A indicação de remoção de TMI na faixa etária mais elevada também foi diminuída no estudo de Ethunandan et al. 13 Fatores como diminuição da elasticidade óssea, risco de osteoporose, atrofia óssea e maior potencial de anquilose dentária apoiaram a decisão.
O estudo de Camargo et al. 14 avaliou a tomada de decisão entre cirurgiões bucomaxilofaciais em relação à cirurgia do TMI e observou que o grupo com menor tempo de experiência tendia a recomendar as exodontias com maior frequência. A conclusão desses autores difere dos dados observados no presente estudo, pois não houve diferença significativa na conduta frente aos casos clínicos apresentados nos diferentes estágios dentro da especialidade.
Não há evidências suficientes na literatura atual para determinar a remoção profilática de rotina do TMI assintomático 4,7 . O manejo de TMIs assintomáticos e livres de doenças permanece controverso. A abordagem atual ao lidar com os TMIs é baseada no julgamento clínico, avaliação periódica por alguns profissionais e extração precoce por outros, não existindo um consenso por parte dos cirurgiões no manejo do TMI 1,4,15,16 . Diante da escassez de evidências, a indicação ou não de remoção de TMIs assintomáticos deve levar em consideração a aceitação dos pacientes, bem como o conhecimento clínico do profissional para orientar a tomada de decisão.
CONCLUSÃO
A tomada de decisão quanto à remoção cirúrgica de terceiro molar impactado assintomático independe do nível de formação do profissional.
Existe insuficiência de provas para apoiar ou refutar a remoção de terceiros molares inclusos assintomáticos.

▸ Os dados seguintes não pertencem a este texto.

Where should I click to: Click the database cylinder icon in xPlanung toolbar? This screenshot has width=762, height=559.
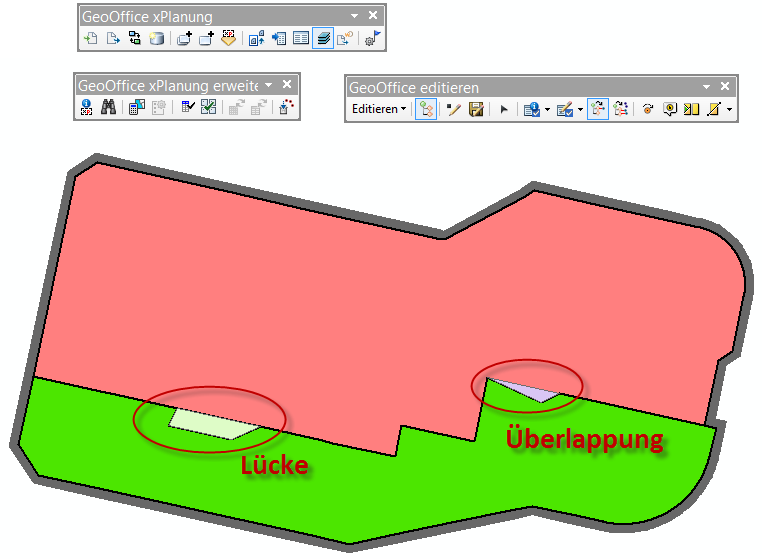point(156,39)
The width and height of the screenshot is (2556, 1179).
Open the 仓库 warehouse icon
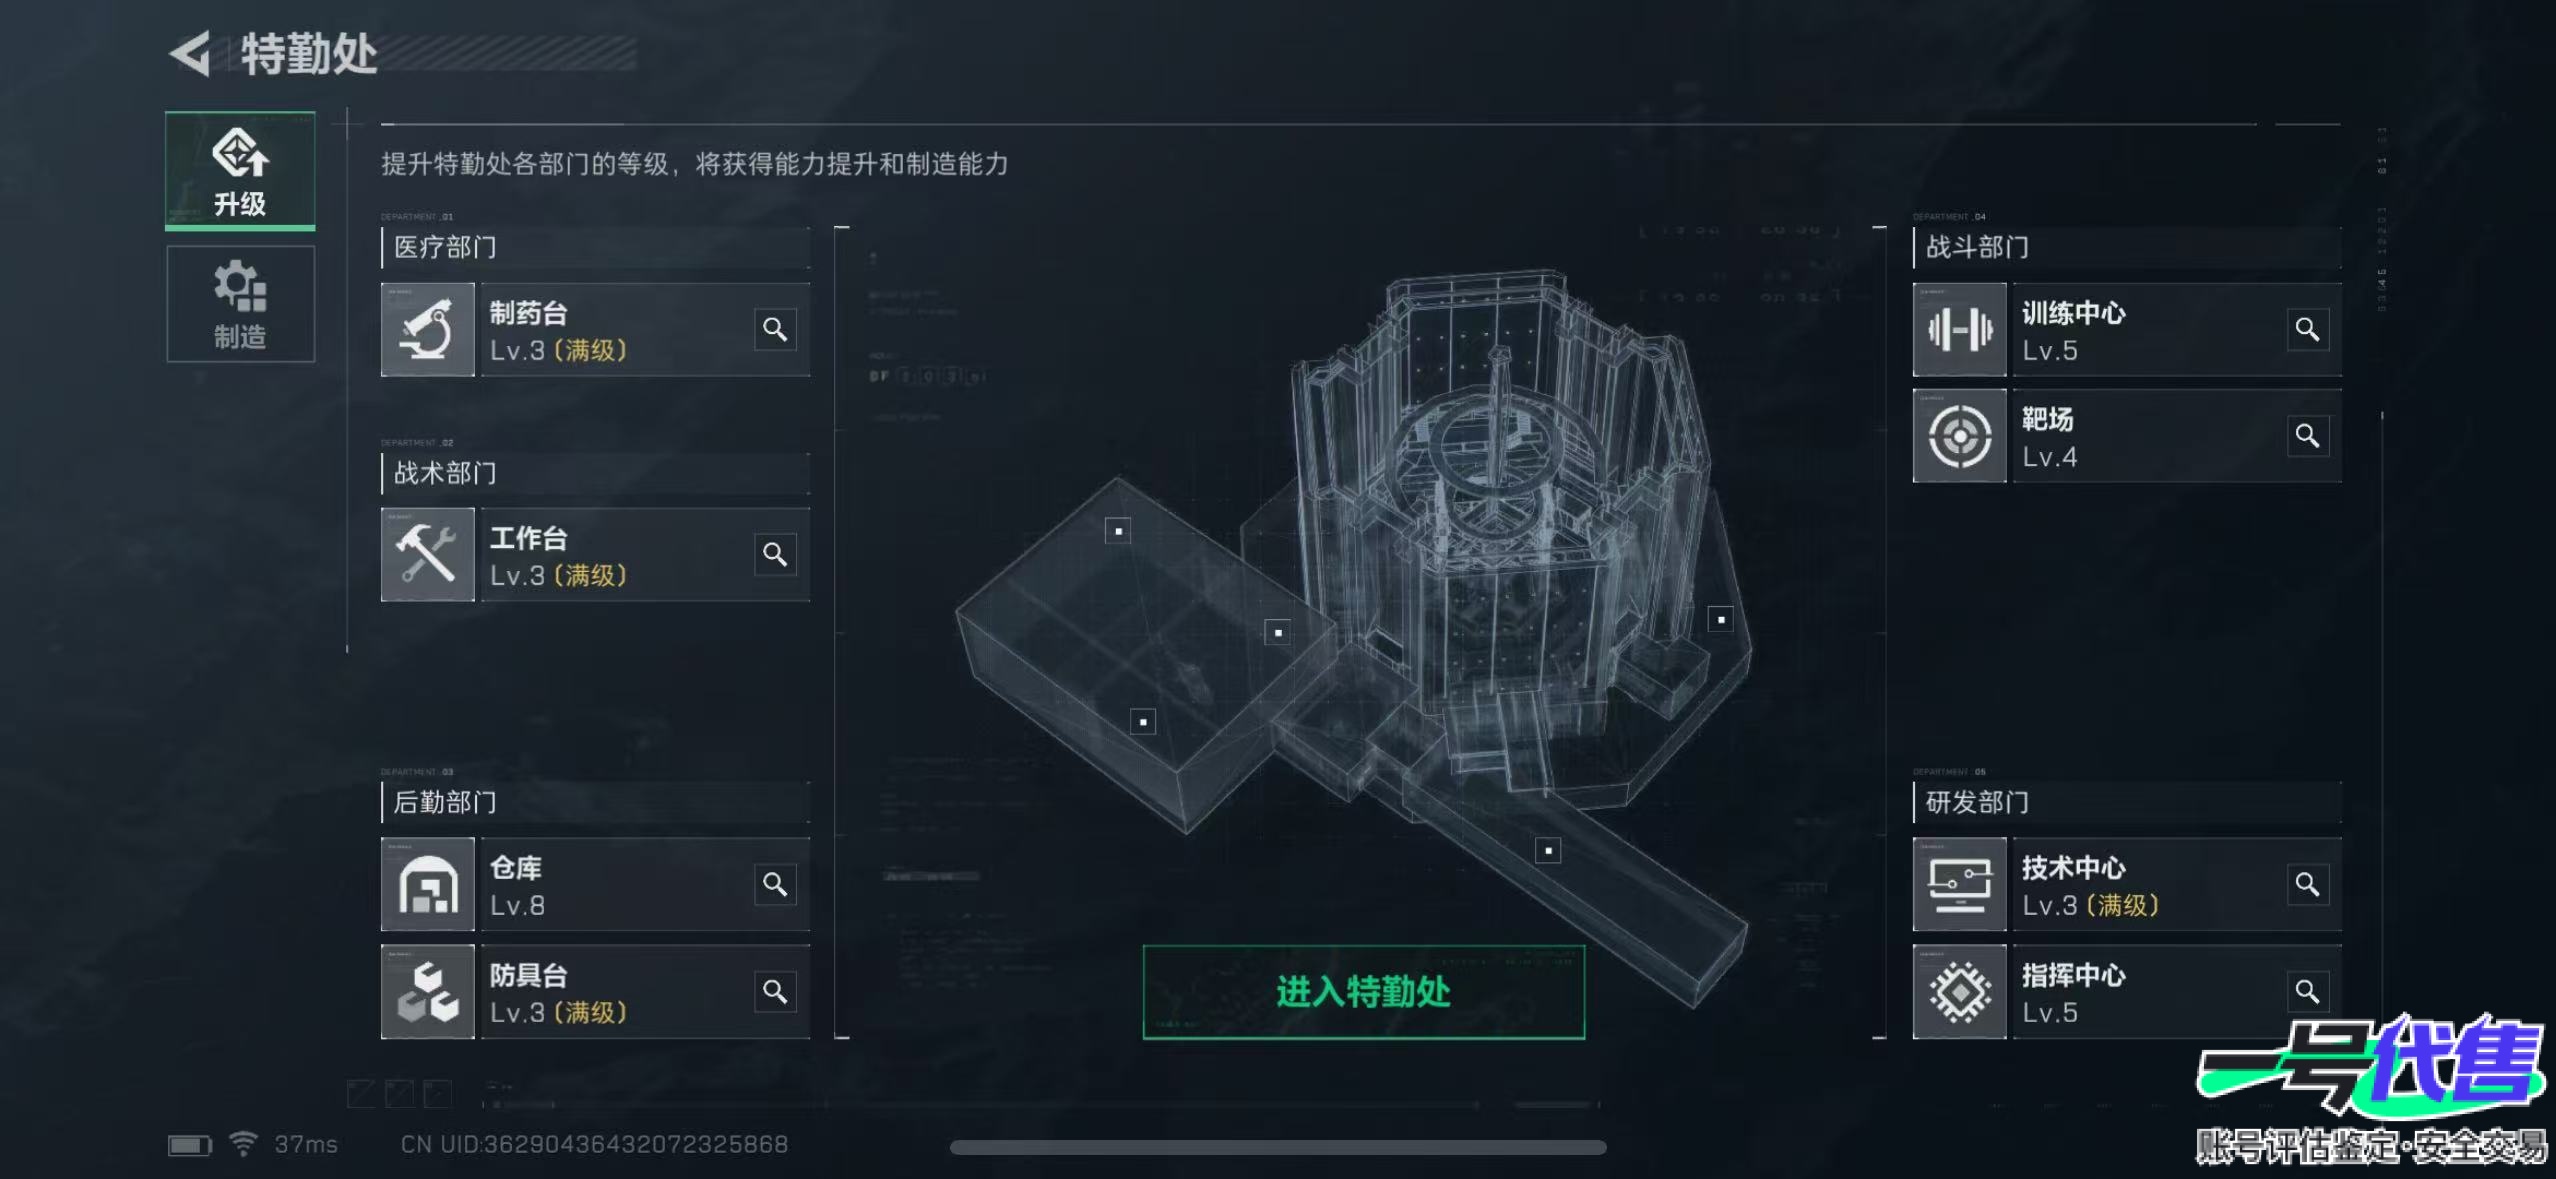coord(428,885)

ABSTRACT Indication for extraction of impacted third molars: Cross-sectional study Introduction: Removal of third impacted asymptomatic molars has been the subject of considerable controversy. Therefore, this study aims to verify the indication of removal of lower third molars by oral and maxillofacial surgeons after evaluating radiographic images. Methods: This was an observational cross-sectional study developed with professionals participating in the XXIII Brazilian Conference on Oral and Maxillofacial Surgery (COBRAC-2015) held in Salvador, Bahia, Brazil, in which the participants were divided into groups according to the level of training. Results: The results show that most oral and maxillofacial surgeons tend to indicate the removal of asymptomatic impacted third molars (ITMs), and this decision-making is independent of the level of training, and the number of years of experience does not influence it. Conclusions: It can be concluded that there is insufficient evidence in the current literature to determine routine prophylactic removal of asymptomatic ITMs. The indication or not of removal of asymptomatic ITMs should take into account the patients acceptance as well as the clinical knowledge of the professional to guide the decision making. Keywords: Molar, third. Tooth, impacted. Surgery, oral.